The Wichita school district could do the same. In fact, the district already has a YouTube channel. Recently, it has started posting video excerpts of some meetings.
So the district has demonstrated it has the technical capability and resources to post video of meetings to YouTube. Now, in addition to the excerpts, it should post video of all meetings in their entirety.
Yes, it takes a long time to upload two or three hours of video to YouTube, but once started the process runs in the background without intervention. No one has to sit and watch the process.
I have asked the district why it does not make video of its meetings available online. The district responded that it “has a long-standing commitment to the USD 259 community of showing unabridged recordings of regular Board of Education meetings on Cox Cable Channel 20 and more recently AT&T U-verse Channel 99.”
Showing meetings delayed on cable TV is okay.
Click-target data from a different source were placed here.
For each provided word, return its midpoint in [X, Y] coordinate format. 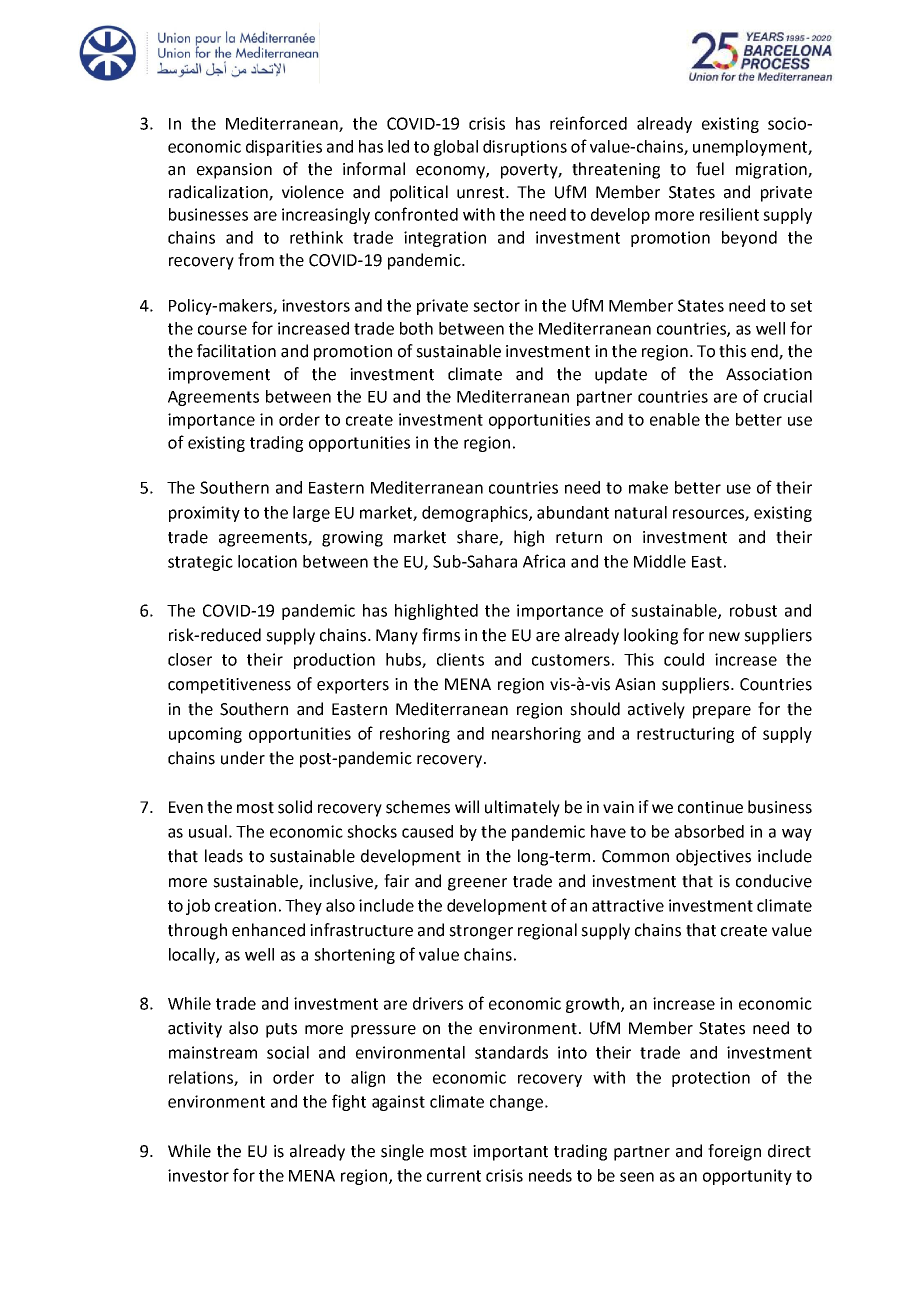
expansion [234, 171]
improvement [219, 376]
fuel [710, 169]
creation [245, 905]
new [724, 637]
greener [477, 884]
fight [349, 1102]
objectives [713, 857]
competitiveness [229, 686]
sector [496, 306]
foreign [734, 1152]
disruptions [525, 148]
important [510, 1153]
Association [769, 374]
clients [460, 659]
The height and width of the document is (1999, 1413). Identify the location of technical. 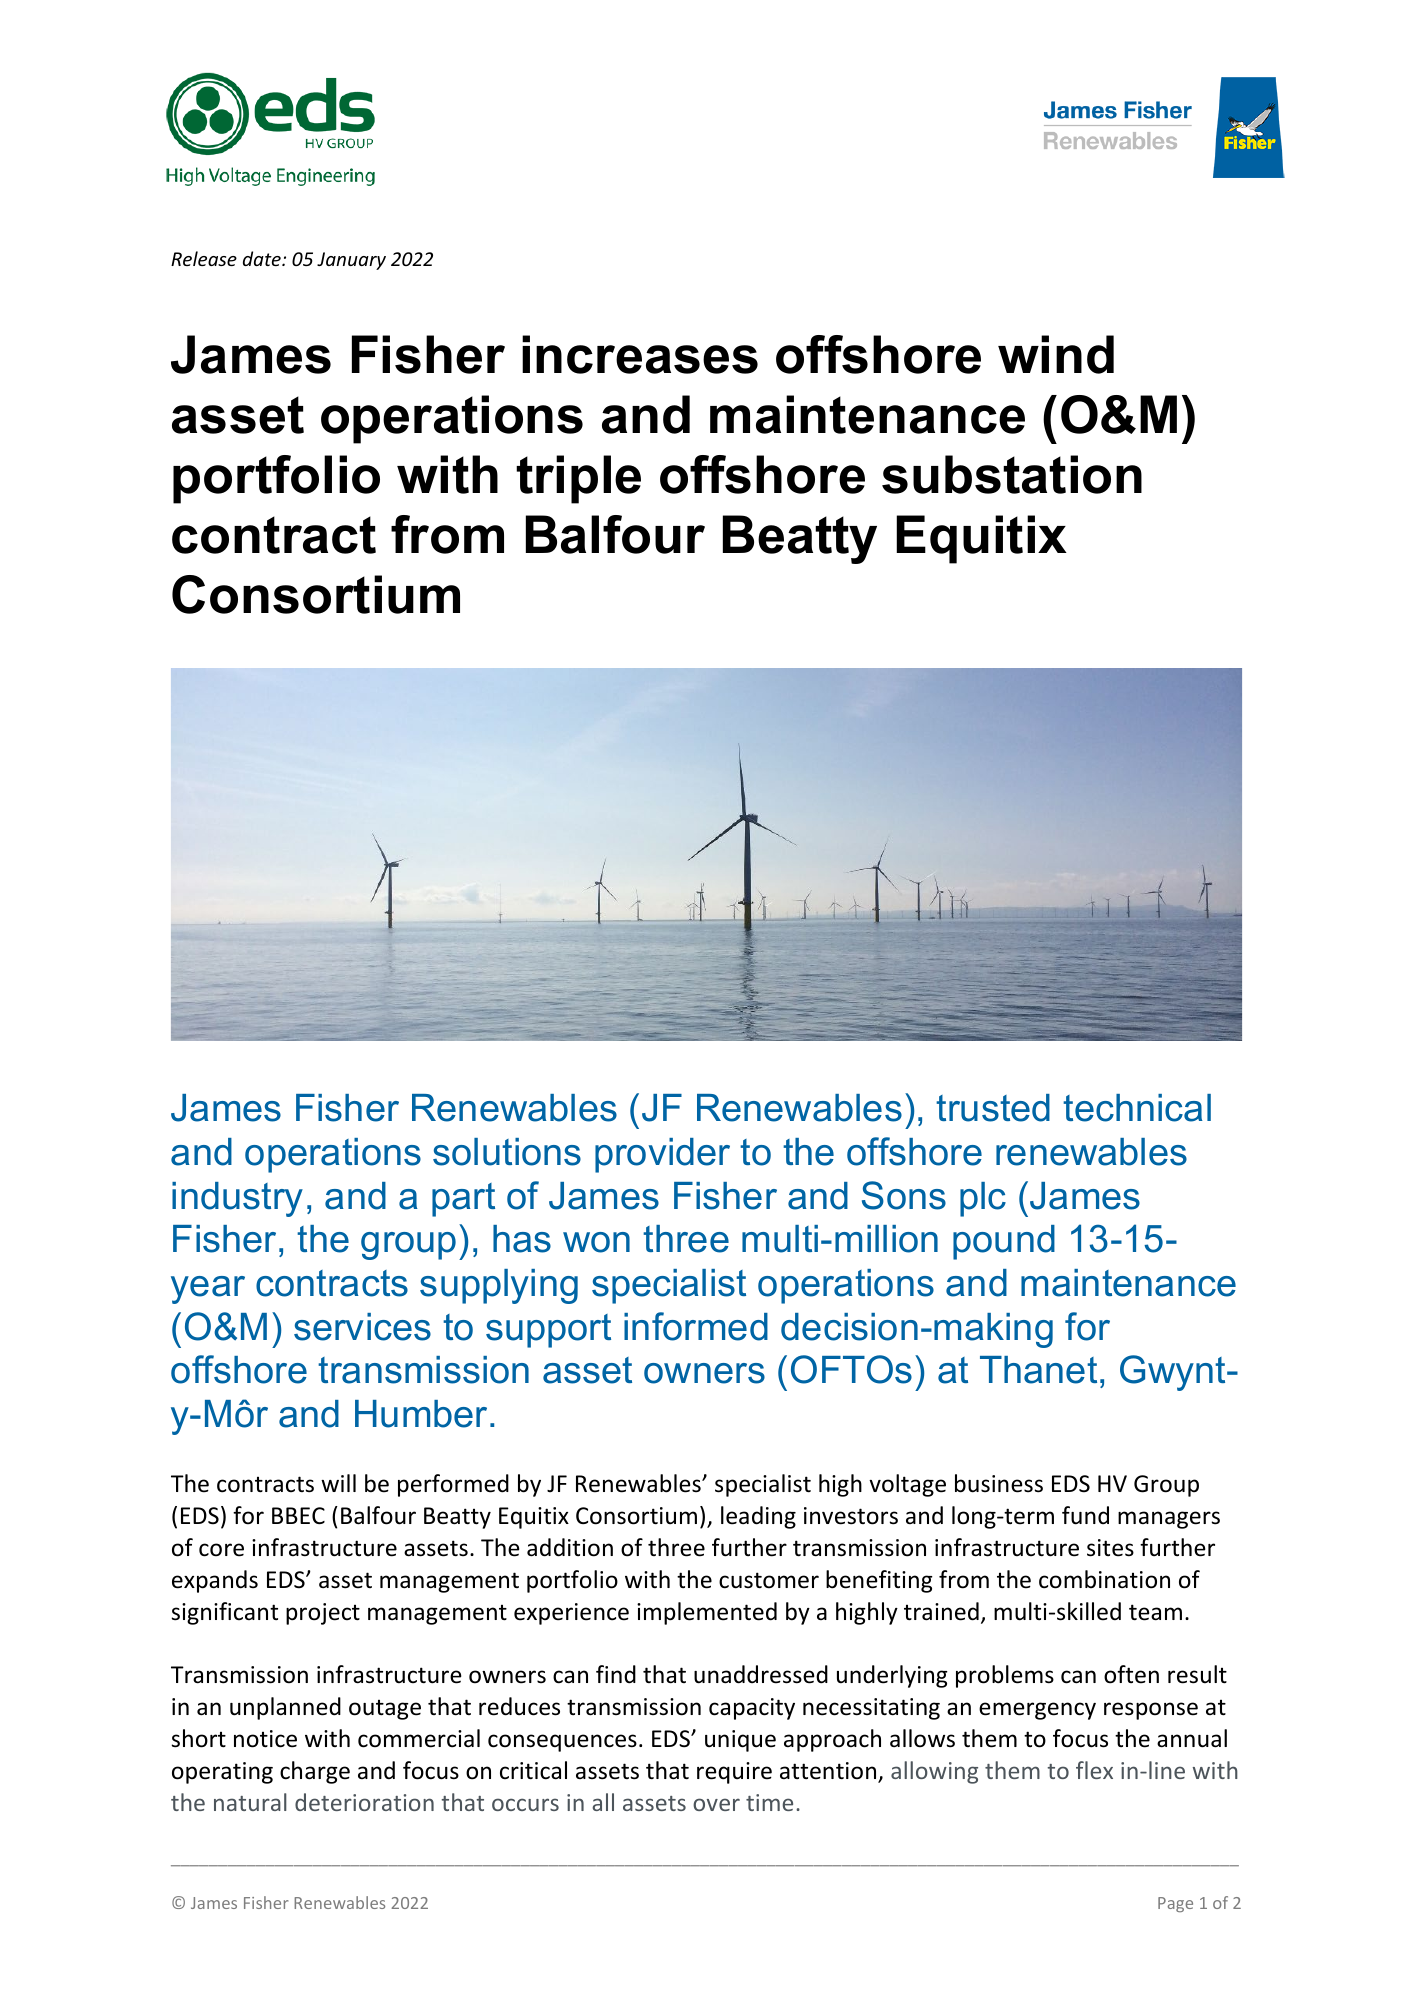
(1137, 1108).
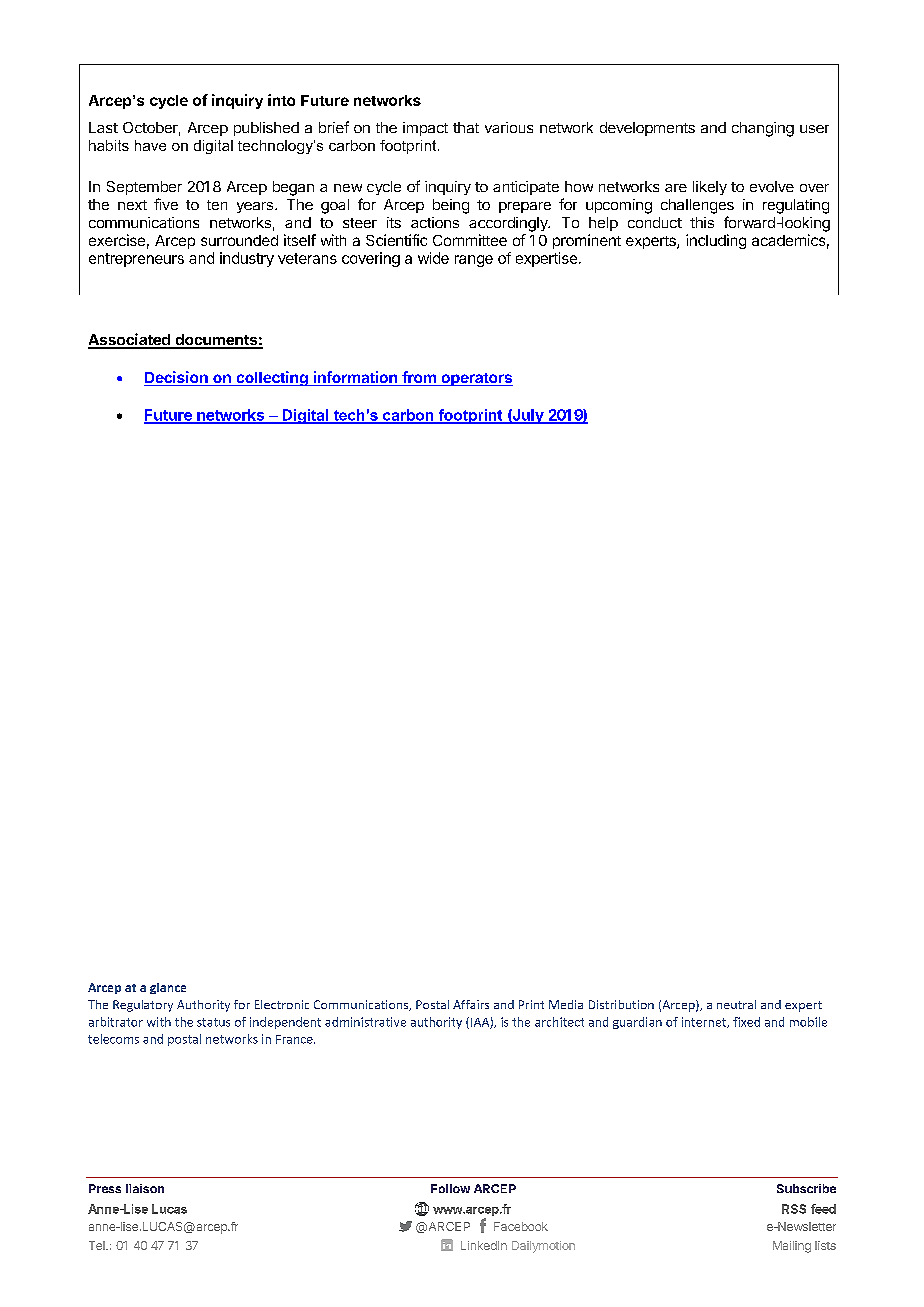 This image has width=924, height=1307. Describe the element at coordinates (272, 378) in the image. I see `collecting` at that location.
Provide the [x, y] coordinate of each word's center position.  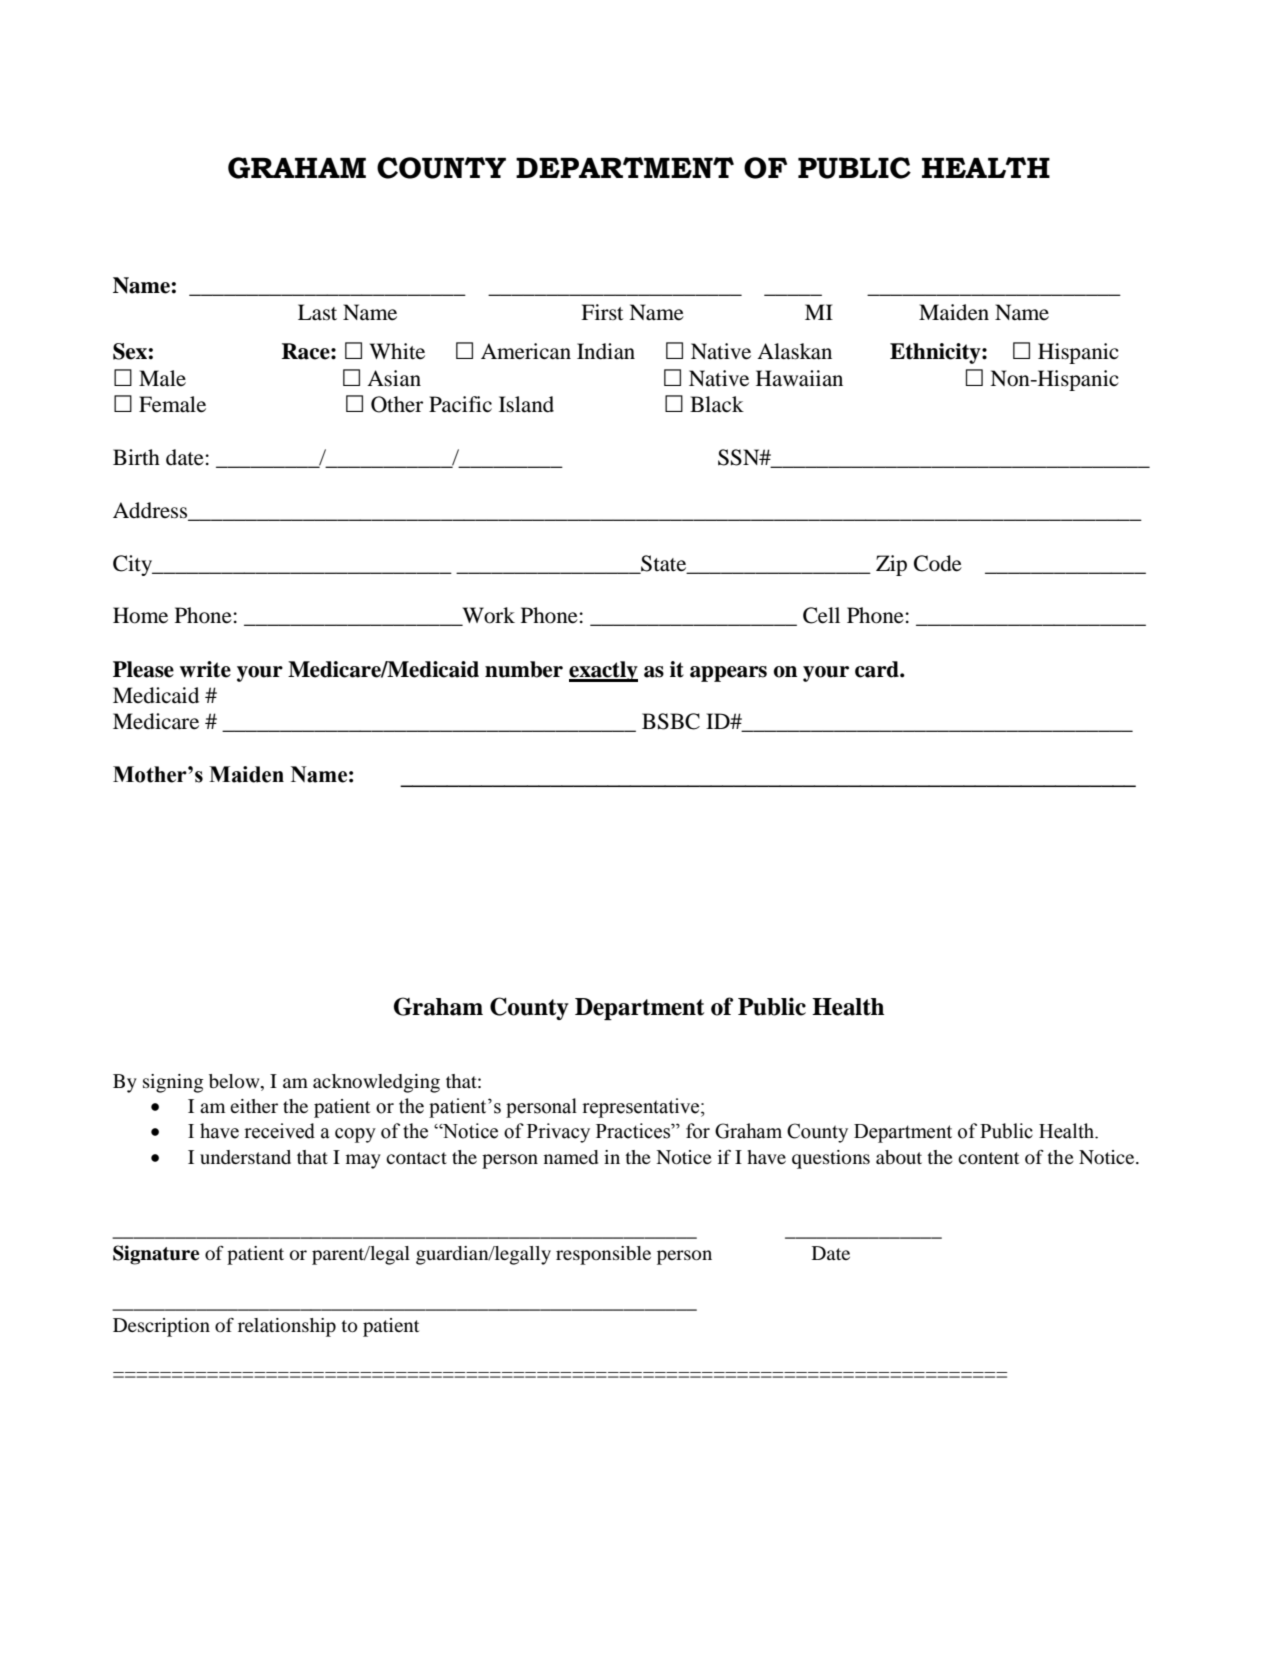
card [878, 669]
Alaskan [794, 351]
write [205, 669]
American [526, 351]
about [899, 1157]
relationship [287, 1327]
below [235, 1081]
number [524, 669]
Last [317, 312]
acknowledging [376, 1083]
It was innovative at one time — a long time ago. Okay. But why aren’t meetings shown live? What if you can’t watch the meeting before it disappears from the broadcast schedule after a week? What if you don’t subscribe to cable TV? (This is becoming more common as more people “cut the cord” and rely on services like YouTube for television.) What if you want to watch meetings on your computer, tablet, or smartphone?
I don’t think the fact that meetings are on cable TV means they can’t also be on YouTube. But that seems like what the school district believes.
Sometimes increasing transparency is so easy. We must wonder why governmental agencies resist.